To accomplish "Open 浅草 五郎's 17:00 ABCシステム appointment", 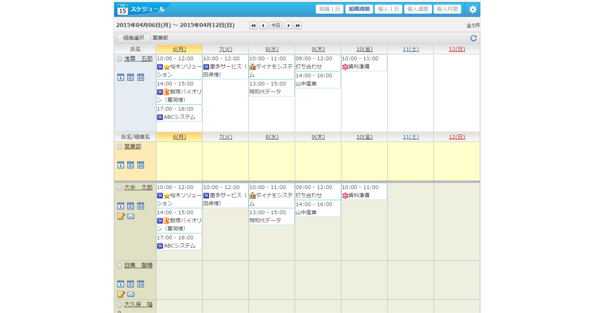I will click(179, 113).
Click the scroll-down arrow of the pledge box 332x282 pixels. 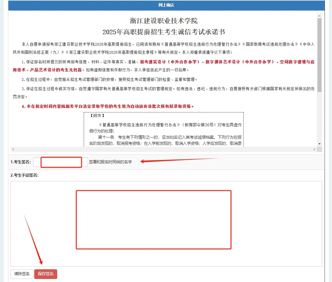pyautogui.click(x=319, y=144)
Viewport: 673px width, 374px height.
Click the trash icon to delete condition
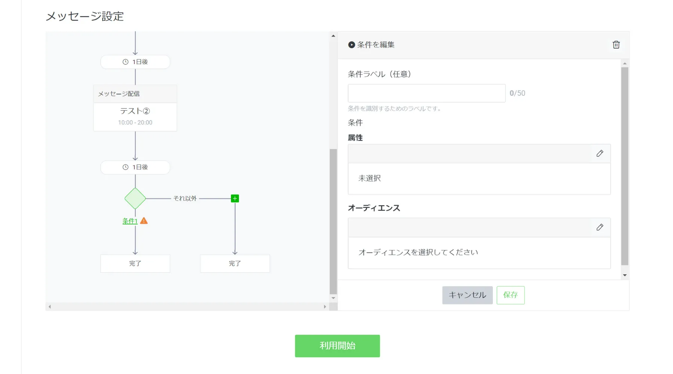616,45
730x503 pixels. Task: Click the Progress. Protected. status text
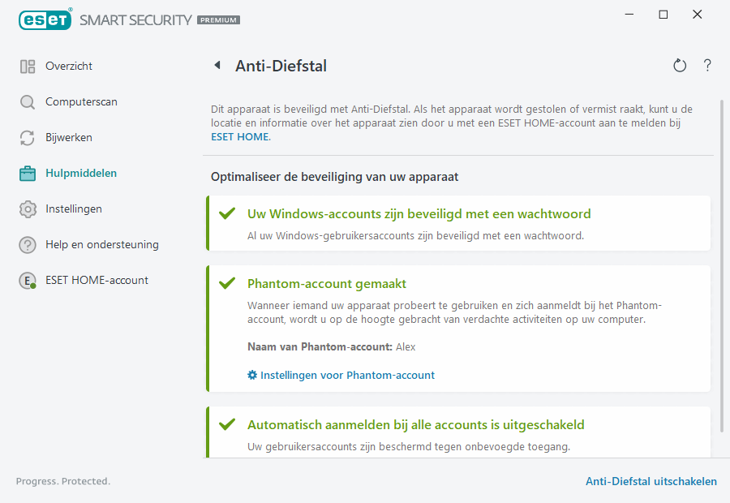coord(62,481)

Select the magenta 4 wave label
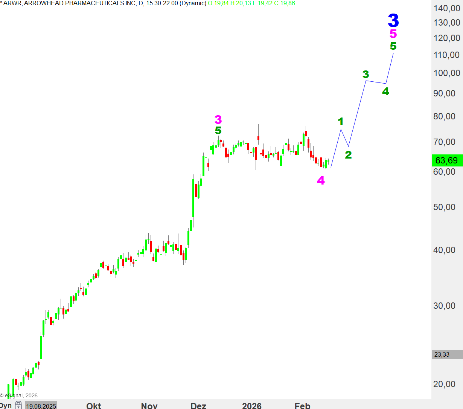pyautogui.click(x=321, y=181)
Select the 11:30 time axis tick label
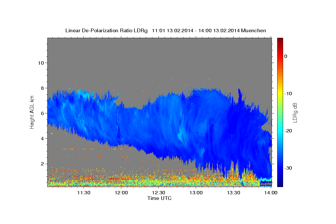Viewport: 336px width, 224px height. click(x=84, y=193)
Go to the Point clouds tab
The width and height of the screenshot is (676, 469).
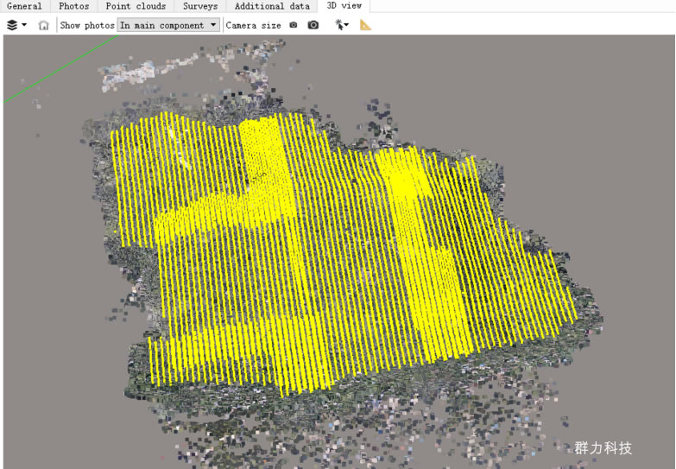[x=136, y=6]
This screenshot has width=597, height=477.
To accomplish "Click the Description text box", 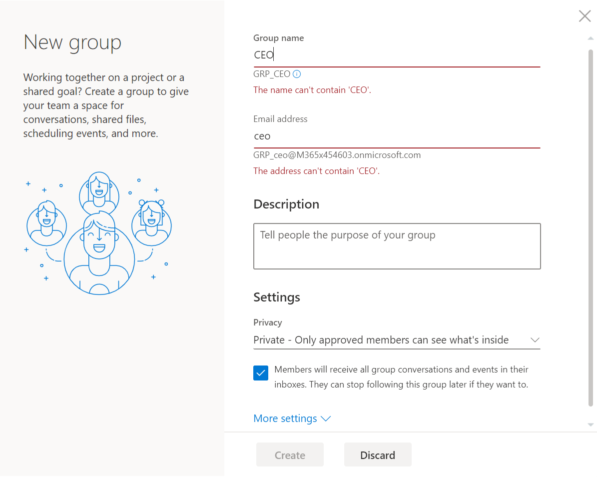I will point(397,246).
::::::::::
_Directive_
Return every line of the records that contains the word "Select". Case counts.

_Response to the task_
Select the magenta 4 wave label
Select the 11:30 time axis tick label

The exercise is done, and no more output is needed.